This scheme that was floated under the Beti Bachao, Beti Padhao initiative, is a good option for parents to invest in their girl child’s future. Before we learn about the various advantages of the Sukanya Samriddhi Yojana, let’s understand the features –
Features of Sukanya Samriddhi Yojana
Only parents or legal guardians of a girl child can open an account on her behalf. A family can invest for up to 2 girls only.
The family must open the SSY account before the girl child attains the age of 10 years and the account matures after 21 years from the date of opening the account. However, this limit of 21 years is not applicable if the girl gets married before the expiry of the tenure. The Sukanya Samriddhi account will not be operational after the wedding.
The minimum amount that can be invested is ₹250 per year and the maximum amount can be ₹1,50,000 per year. If in any year the minimum amount is not invested, it is considered that the account is under default and the account can be revived on payment of a small penalty.
How does the Sukanya Samriddhi Yojana work?
A family can open an account for the girl child at a post office or authorised bank. While some prefer to physically visit the post office or bank for opening an account, most authorised banks also do this process online.
Every year a deposit has to be made into the SSY account and these deposits are to be made till the completion of 15 years from the date of opening the account. No deposits are to be made from the 16th to 21st year. These deposited amounts will continue to accumulate till maturity.
The account will earn an annual interest as fixed by the government of India. This interest is calculated on the lowest balance in the account between the close of the fifth day and the end of the month. Thus, it is advisable to make deposits within the first 4 days of a month.
On maturity, the child will receive the accumulated principal, as well as, accrued interest of the entire tenure. While the Sukanya Samriddhi Yojana account is opened and operated by the parents or guardian of the girl child, after the age of 18 the girl can operate her own account by submitting necessary documents.
Partial withdrawal of up to 50% of the accumulated amount is permitted only after the girl turns 18 years of age to meet specific requirements like higher education or marriage.
Premature closure is only permitted in case of the demise of the girl child, financial inability of the depositor to make contributions or the girl child getting married after attaining the age of 18 years.
Advantages of Sukanya Samriddhi Yojana
One of the biggest advantages of this government-backed product is the fixed returns that it provides to investors.
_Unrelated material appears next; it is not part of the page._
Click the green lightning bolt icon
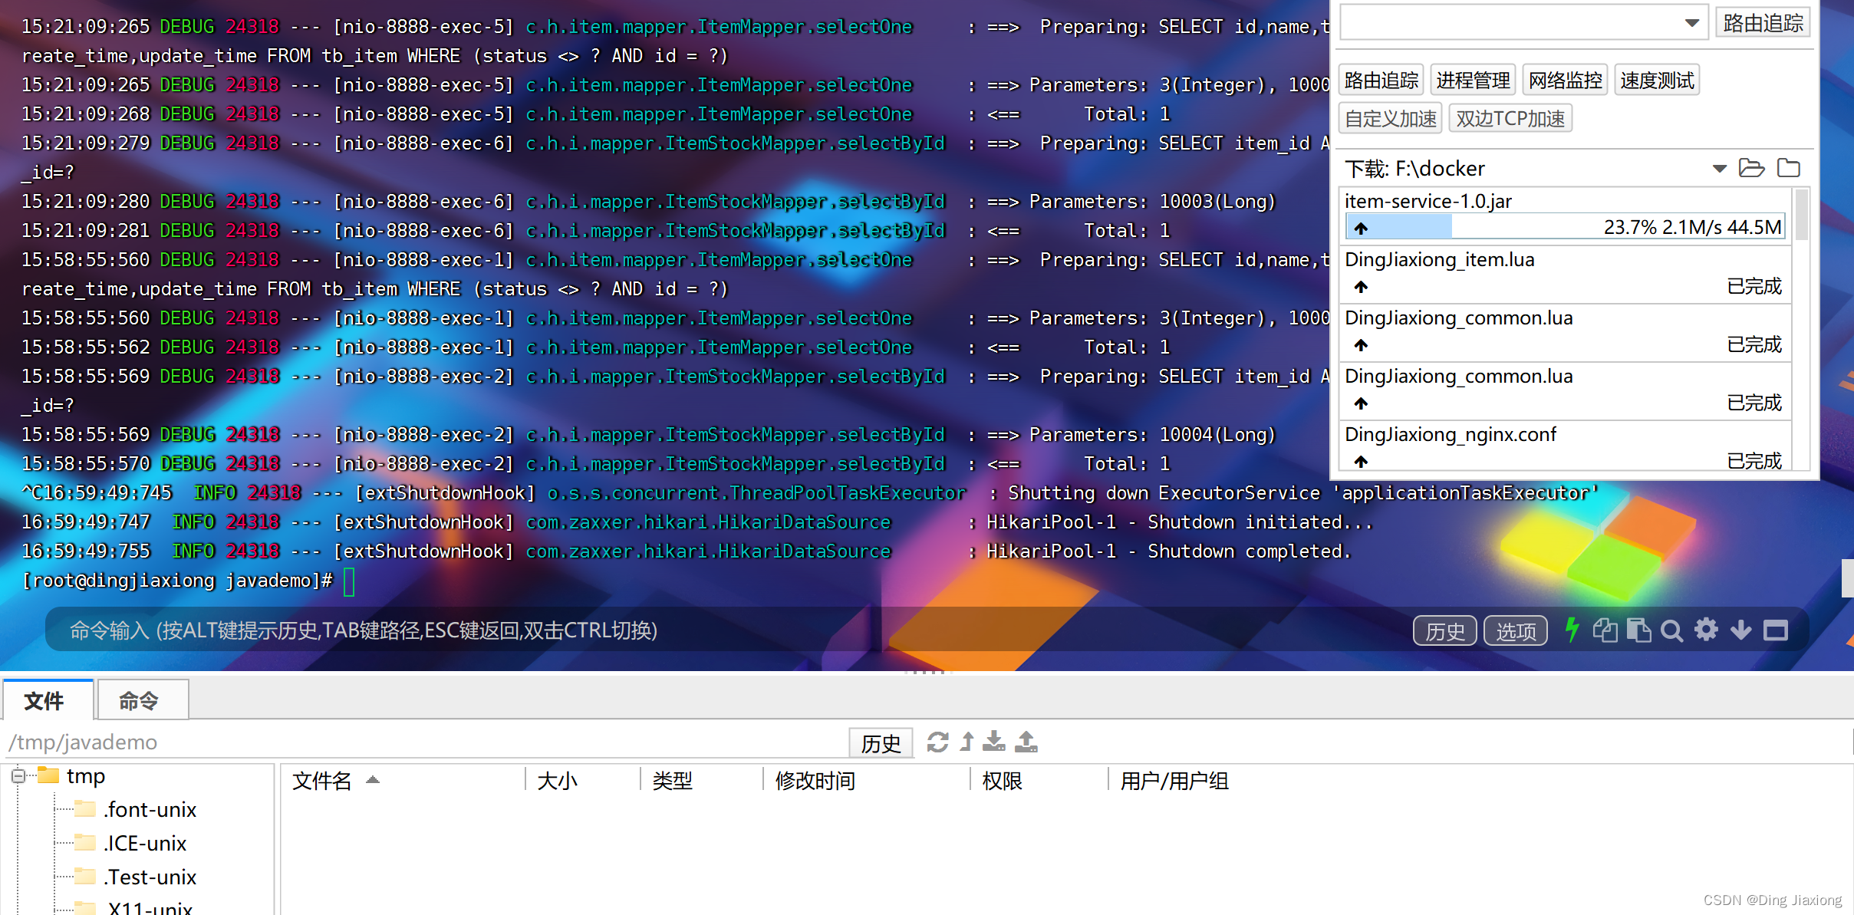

At present, the interest rate of 7.6% per annum from this scheme is higher than the interest received from bank deposits and few other small savings scheme instruments, making it a reliable way for families to invest for the higher education or marriage of the girl child.
“While the interest returns from the SSY are higher than few other products, you must remember that the Government revises this rate quarterly and the trend has definitely been downward. From the 9.2% interest when this scheme was launched in 2015 to the 7.6% interest now, the reduction has been consistent and it is only expected to reduce over time”, explains Deepali Sen, founder partner at Srujan Financial Services LLP.
By investing in the Sukanya Samriddhi Yojana scheme, an investor will not only start securing the future of the girl child but also get tax benefits. The SSY scheme has the EEE (Exempt, Exempt, Exempt) status, that is, under Section 80C the annual deposits, interest accrued and the amount withdrawn on maturity are all exempted from tax up to ₹1,50,000 per year.
“The guaranteed interest is definitely a great way for families to accumulate a corpus for the girl child. However, the reducing interest rates coupled with a maximum limit of ₹1,50,000 contribution per year may be inadequate to meet the child’s needs. Hence the overall strategy for a family should be to combine equity investments along with contributions to the Sukanya Samriddhi Yojana”, says Sen.
Thus, for families looking at a fixed income product to supplement their equity investments for the higher education or wedding of their daughters, the Sukanya Samriddhi Yojana is a good option to look at.